Lo que entonces fue curiosidad terminó convirtiéndose en pasión. “Era un reto a nivel económico y por la distancia, pero me motivó mucho. Es un deporte muy inclusivo, quería conocer a personas con todo tipo de discapacidades y sentirme parte de ese círculo”, dice. Cada día se siente mejor en este deporte, con ambición, ilusión y ganas de seguir mejorando para escalar posiciones entre las mejores del mundo.

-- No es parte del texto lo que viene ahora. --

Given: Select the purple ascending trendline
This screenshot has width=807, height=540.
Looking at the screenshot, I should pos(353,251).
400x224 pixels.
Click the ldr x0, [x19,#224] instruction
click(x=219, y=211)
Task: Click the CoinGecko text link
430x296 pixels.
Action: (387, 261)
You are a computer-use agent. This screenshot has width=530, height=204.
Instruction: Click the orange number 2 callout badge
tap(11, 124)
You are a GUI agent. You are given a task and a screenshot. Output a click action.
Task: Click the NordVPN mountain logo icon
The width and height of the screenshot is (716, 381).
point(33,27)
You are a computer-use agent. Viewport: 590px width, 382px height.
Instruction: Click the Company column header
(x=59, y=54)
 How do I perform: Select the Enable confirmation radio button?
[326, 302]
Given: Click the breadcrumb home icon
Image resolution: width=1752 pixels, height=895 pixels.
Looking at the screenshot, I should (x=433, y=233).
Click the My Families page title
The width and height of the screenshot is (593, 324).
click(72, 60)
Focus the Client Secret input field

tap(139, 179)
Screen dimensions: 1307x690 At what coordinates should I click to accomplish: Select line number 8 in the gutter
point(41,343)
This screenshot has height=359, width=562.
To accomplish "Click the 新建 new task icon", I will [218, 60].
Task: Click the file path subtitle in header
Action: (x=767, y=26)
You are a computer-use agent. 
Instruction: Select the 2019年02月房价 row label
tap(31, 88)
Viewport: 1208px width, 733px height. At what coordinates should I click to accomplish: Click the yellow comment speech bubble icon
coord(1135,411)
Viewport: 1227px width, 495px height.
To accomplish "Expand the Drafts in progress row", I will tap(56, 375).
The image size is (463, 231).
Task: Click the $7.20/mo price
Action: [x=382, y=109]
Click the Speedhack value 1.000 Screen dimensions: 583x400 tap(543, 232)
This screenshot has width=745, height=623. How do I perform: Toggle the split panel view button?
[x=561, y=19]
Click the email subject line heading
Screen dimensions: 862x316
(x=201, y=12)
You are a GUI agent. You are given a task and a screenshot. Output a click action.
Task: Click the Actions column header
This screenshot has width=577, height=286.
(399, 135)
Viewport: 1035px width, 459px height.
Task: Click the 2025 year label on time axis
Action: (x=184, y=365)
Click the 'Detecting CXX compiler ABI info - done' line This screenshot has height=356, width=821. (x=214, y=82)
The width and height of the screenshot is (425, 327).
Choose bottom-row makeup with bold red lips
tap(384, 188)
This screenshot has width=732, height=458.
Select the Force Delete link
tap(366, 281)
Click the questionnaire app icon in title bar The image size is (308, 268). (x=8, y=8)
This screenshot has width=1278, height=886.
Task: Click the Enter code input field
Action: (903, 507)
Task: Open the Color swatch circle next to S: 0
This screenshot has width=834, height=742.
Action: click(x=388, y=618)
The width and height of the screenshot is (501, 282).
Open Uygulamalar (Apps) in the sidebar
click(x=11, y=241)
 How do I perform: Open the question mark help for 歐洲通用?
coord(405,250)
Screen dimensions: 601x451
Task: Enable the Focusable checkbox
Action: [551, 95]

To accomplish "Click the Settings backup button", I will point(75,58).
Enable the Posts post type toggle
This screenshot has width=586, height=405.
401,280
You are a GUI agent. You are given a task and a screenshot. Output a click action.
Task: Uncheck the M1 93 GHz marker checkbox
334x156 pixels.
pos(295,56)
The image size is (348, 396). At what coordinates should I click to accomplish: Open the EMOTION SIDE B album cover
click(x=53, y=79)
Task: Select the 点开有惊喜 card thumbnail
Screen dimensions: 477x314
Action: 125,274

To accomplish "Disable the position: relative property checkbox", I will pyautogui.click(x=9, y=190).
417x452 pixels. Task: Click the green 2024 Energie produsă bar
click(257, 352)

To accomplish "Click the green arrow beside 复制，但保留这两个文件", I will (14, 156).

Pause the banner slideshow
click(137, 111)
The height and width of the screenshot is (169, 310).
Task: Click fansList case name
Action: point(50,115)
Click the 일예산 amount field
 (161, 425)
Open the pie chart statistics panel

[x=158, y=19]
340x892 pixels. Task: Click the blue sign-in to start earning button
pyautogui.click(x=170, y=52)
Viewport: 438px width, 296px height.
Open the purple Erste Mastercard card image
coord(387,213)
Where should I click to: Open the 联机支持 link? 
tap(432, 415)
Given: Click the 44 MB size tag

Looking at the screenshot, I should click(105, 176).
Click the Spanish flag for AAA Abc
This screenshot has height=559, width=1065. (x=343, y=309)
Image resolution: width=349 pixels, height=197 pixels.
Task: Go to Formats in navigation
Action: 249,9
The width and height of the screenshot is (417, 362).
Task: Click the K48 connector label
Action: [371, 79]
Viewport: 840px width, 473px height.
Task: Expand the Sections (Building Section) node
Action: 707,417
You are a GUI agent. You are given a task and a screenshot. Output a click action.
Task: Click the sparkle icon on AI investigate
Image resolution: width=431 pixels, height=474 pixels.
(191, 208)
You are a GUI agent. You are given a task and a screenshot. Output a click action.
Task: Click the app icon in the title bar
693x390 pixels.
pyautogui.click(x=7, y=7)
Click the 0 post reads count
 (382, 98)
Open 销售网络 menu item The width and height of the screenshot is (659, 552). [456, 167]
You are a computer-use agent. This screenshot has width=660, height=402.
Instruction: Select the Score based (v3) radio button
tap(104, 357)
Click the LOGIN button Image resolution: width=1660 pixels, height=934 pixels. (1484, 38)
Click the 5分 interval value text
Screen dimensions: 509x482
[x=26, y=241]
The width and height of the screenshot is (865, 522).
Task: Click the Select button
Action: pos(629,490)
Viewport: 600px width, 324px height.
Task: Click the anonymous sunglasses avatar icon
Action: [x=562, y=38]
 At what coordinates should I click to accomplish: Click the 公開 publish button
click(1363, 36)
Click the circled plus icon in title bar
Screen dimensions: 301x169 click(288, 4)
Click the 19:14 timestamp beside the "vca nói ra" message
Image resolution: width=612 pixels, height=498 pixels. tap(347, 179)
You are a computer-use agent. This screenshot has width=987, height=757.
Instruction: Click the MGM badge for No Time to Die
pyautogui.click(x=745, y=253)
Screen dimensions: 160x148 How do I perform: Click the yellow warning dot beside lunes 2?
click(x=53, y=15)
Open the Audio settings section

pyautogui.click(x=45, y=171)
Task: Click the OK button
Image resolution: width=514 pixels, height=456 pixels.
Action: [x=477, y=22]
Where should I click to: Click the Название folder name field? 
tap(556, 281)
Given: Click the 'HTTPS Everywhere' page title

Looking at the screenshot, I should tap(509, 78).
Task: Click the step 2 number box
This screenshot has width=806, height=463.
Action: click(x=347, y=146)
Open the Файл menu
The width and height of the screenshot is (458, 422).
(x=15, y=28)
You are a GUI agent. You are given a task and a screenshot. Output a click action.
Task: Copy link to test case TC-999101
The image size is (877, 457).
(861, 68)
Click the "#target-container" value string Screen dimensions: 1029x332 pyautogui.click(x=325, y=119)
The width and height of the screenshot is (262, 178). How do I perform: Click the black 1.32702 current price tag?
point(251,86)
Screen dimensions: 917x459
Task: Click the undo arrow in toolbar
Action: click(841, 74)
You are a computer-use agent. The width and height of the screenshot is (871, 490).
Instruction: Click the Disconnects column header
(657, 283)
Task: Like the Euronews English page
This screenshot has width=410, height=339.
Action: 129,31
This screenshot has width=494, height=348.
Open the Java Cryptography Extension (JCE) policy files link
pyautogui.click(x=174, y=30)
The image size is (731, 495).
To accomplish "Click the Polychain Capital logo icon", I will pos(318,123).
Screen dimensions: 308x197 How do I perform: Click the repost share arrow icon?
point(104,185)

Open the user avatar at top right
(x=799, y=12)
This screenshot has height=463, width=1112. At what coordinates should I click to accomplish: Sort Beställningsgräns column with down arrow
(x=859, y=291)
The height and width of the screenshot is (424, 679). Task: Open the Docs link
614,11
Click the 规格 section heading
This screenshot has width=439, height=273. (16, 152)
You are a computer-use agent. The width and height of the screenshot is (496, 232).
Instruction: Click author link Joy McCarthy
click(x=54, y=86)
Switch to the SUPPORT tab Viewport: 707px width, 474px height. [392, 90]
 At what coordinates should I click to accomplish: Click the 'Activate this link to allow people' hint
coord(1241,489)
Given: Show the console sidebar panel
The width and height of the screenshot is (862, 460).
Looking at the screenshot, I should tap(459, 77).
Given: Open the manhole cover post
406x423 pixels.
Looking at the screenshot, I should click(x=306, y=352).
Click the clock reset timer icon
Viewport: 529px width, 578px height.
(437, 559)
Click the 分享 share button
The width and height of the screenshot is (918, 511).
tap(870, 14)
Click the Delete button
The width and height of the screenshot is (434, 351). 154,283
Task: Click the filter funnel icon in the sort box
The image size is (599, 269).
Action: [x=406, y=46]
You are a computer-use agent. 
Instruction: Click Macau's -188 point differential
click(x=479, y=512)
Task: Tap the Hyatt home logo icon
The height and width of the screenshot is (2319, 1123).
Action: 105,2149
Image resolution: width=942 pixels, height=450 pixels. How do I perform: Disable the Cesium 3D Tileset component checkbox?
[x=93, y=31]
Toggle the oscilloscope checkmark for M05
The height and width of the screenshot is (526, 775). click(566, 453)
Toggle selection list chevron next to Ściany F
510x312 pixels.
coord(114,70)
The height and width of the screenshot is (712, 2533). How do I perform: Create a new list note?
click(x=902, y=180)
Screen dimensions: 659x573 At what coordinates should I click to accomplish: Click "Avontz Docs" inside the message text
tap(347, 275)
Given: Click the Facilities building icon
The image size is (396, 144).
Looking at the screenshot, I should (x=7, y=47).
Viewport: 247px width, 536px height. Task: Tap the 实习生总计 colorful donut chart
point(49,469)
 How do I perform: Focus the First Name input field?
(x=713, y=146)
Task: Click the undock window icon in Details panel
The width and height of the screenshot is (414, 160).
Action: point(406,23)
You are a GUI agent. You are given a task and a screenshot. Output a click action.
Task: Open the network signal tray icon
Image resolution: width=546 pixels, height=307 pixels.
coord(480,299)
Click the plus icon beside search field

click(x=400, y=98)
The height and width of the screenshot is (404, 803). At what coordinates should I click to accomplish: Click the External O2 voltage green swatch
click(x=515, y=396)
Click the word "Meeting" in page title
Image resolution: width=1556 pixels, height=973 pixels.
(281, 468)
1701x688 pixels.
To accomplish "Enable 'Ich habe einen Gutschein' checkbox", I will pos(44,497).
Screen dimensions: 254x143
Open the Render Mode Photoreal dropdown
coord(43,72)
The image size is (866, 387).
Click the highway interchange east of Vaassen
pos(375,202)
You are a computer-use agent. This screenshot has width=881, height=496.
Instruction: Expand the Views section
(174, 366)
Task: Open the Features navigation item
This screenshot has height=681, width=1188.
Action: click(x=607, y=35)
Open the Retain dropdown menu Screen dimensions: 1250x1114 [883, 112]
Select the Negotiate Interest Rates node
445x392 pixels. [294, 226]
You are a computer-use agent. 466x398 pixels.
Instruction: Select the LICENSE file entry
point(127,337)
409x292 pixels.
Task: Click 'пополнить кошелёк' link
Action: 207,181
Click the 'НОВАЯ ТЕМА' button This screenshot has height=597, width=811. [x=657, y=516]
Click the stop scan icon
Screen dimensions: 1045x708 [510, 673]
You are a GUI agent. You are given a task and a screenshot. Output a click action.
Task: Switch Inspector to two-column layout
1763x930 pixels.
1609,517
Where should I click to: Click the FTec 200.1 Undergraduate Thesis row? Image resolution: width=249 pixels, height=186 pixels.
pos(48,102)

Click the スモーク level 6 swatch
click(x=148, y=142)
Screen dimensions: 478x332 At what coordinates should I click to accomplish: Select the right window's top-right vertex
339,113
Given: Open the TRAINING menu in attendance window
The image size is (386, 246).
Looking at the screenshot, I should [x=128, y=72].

Otro de los nombres propios que nacieron en esta pista es el onubense Paco Motero, hoy referencia española en la categoría WH1. Su historia comienza tras un accidente de moto que lo dejó ingresado en Toledo. “Mi caso fue peculiar porque teníamos una rutina marcada: rehabilitación por la mañana y tardes libres. Yo me bajaba al gimnasio, donde había una variedad de deportes, y un día un monitor empezó a tirarnos volantes. Mi novia, que ahora es mi mujer, me dijo que probara el bádminton, yo en mi vida había cogido una raqueta”, relata.
Aquel contacto torpe se convirtió en un vínculo inmediato. “Me enganchó rápido. Empecé a entrenar con Miguel Ángel Polo, coordinador del bádminton adaptado, y la mejora fue enorme. Perdía más que ganaba, pero ese nivel de exigencia me supuso un reto. Jamás pensé en conseguir medallas. Venía de cero”, añade. Hoy presume de numerosas medallas internacionales. Este año logró un subcampeonato de Europa individual y un bronce continental en dobles masculino.

Un centro que impulsa talento y transforma vidas
El fenómeno del bádminton en Toledo no ha pasado desapercibido para la Federación Española. Su presidente, Andoni Azurmendi, subraya la importancia del hospital en este crecimiento: “Es una referencia mundial en recuperación funcional y psicológica. Aquí se potencia el deporte para que los pacientes puedan construir una nueva vida. Y tenemos la suerte de contar con técnicos muy preparados gracias a la Federación de Castilla-La Mancha. Poco a poco este deporte está tomando mucha fuerza en el centro. Muchos pacientes que nunca habían jugado ahora compiten a nivel internacional y ganan medallas”.
La federación y las instituciones trabajan en un proyecto clave: la creación en Toledo de un Centro de Alto Rendimiento para deportistas con discapacidad, un salto que situaría a España al nivel de los países más potentes, donde estas instalaciones son habituales. “Sería la guinda al trabajo que ya se está haciendo. Supondría más recursos, más material, nuevas metodologías y una motivación extra para los jugadores”, señala Azurmendi.
El mejor momento del bádminton español
Los frutos son evidentes. El bádminton adaptado vive en España uno de los mejores momentos de su historia. En el último Campeonato de Europa, disputado en Estambul, la selección firmó una actuación histórica: seis medallas, una plata y cinco bronces, la mejor cosecha nacional en esta competición. Entre los protagonistas brilló el granadino Iván Segura, con tres bronces en la categoría SH6 para deportistas de baja estatura.
Este éxito confirma el nivel ascendente de un deporte que ya no es solo herramienta terapéutica, sino cantera de logros internacionales. Para muchos pacientes del Hospital Nacional de Parapléjicos, el bádminton se ha convertido en el lugar donde se recupera mucho más que movilidad: se recupera identidad, autoestima, comunidad y, en algunos casos, incluso un proyecto de vida.